Animal behaviour module blog – time to switch to pages?

Every March I resucitate a module blog for one my courses, LSM1303 Animal Behaviour for non-biology students. The blog is meant as a companion site to the lectures, often pointing to something I might have mentioned in passing. I republish the posts each year so that the blog keeps pace of the lectures and keeps my post-load manageable. I also add new material and drop or update posts as needed.

The first thing I do then is to visit the blog’s dashboard (a wordpress engine lies beneath) and reset all posts to draft mode. Then I refresh the site in MarsEdit, my desktop blog editor of choice. Then I go to work after each lecture, adding and updating the content and dates of relevant posts. With MarsEdit, the resuscitation exercise is easily done.


MarsEdit helps me maintain multiple blogs

When I maintained four module blogs in Semester 1 of the 2007/8 academic year, the critical tool which allowed me to cope was MarsEdit. I don’t maintain as many module blogs now but I do post to more than 10 blogs besides this one on cycling, biology, mac meetups, a department news blog, my natural history volunteers and coastal cleanup work, amongst others. The more active ones are listed here, all are low frequency in nature but chug along. When I have relevant material, I simply fire up MarsEdit, compose and publish to the relevant site in a jiffy.

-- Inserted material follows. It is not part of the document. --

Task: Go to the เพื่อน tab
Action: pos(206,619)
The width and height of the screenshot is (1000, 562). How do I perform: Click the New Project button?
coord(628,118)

Kenneth Pinto picked this nice new template
whilst I was reviving the blog yesterday.

I was wondering, though, if a webpage for the module posts would be better. Instead of the reverse chronology of a blog, a static page could list the posts in the specific order in which they were referred to during the lecture. A single lecture’s worth of posts per webpage would be a manageable space to update, crop and add to, after each lecture.

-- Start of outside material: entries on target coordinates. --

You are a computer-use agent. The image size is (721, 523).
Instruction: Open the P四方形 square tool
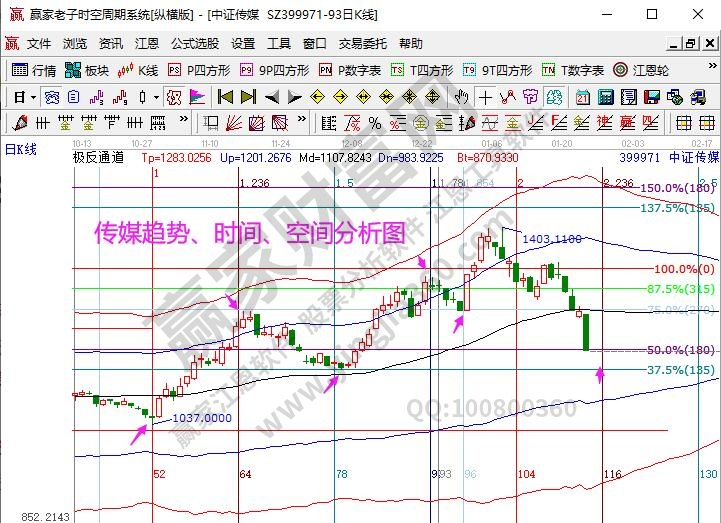(200, 70)
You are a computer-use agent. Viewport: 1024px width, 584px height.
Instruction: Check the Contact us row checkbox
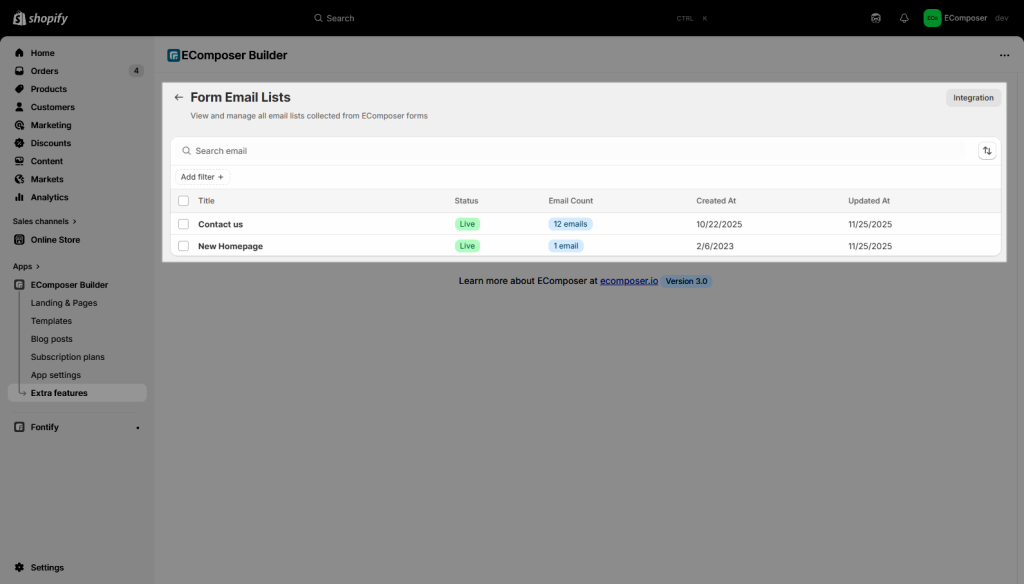click(x=183, y=224)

Should I use a simple html page or a published Google Docs page?

However, MarsEdit makes html editing easier to handle as well and the shortcuts (or macros) I added makes editing enjoyably easy. I would rather be using MarsEdit as my desktop editor.

The answer appears to be to use pages – one per lecture. MarEdit can edit WordPress page and this will also allow me to stick to the blog site which already contains the symposia abstracts in other pages, which are collaboratively maintained. But I will try to see how a page looks and feels like first.

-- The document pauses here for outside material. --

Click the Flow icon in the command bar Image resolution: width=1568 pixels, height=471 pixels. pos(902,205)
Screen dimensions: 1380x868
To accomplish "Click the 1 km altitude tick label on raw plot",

I’ve been at this for about four years with Kenneth Pinto over at CIT providing support. They way I use module blogs is to point to supplemental information for the more interested student. It can be surprising what they have not seen as yet, including some very popular video clips. The blog is a great way to point to these things without cluttering their emails or lecture notes.

Eventually I also introduced student blogging exercises (e.g. lsm1303 and lsm2251 ). These were useful exercises which had them explore internet resources, synthese and communicate. I guess we’ll keep at it in the years to come.